How can a civilization continue when it fails to see the benefit of reproduction of the human race and attempts to thwart it at every turn? How can a civilization continue when we have all become mini-gods, each with his own divine plan for right living? How can a civilization that accepts everything condemn anything? An ordered peaceful and just society based on secularism is doomed to fail. All around us is destruction. But in this vast destruction lies a tremendous gap or void that offers hope. Hilaire Belloc, prophetically saw this in Survivals and New Arrivals.
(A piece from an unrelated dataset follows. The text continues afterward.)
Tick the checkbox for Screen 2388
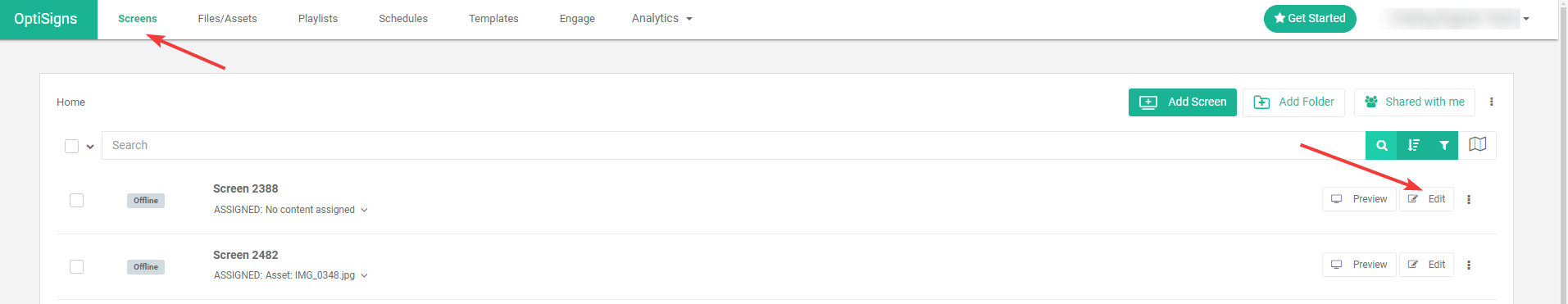This screenshot has height=304, width=1568. click(76, 200)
"Meanwhile there is a gap: and that gap is our opportunity. ... [It is Catholicism's] "...unique power to answer the great questions, it has always seemed to me the most powerful instrument possessed by the Faith in the spiritual crisis now so close upon us. You cannot perhaps convert despair when despair has been erected into a system, ... but you can check it in its beginnings, when it is no more than the loss of something which the despairing man knows he has enjoyed, and cannot but wish he might recover.

"To the Great Questions which man must ask himself and which so insistently demand an answer (What is man? Whence comes he? Has the universe a purpose? What part does man play in that purpose? What final destinies may be his?) the Catholic Church gives not only a reply... but a fully consistent solution: a sound complete system of philosophy. Moreover Her answer is not only consistent; it is triumphant. She knows fully Her own validity; She can point in actual practice to the effect of happiness produced in society by her philosophy.

"Those great questions will be asked again and again. We are not hearing the last of them; we are at the beginnnings of their second postulation, at the beginnings of a new interest in them.

"The falling of Christendom into Paganism must necessarily produce results shocking to our inherited culture...I cannot but wish---somewhat temerariously--that the new Paganism may develop a little too rapidly, shock a little too violently the dormant conscience of Europe and thereby prepare the counter-attack against it." Hilaire Belloc, Survivals and New Arrivals.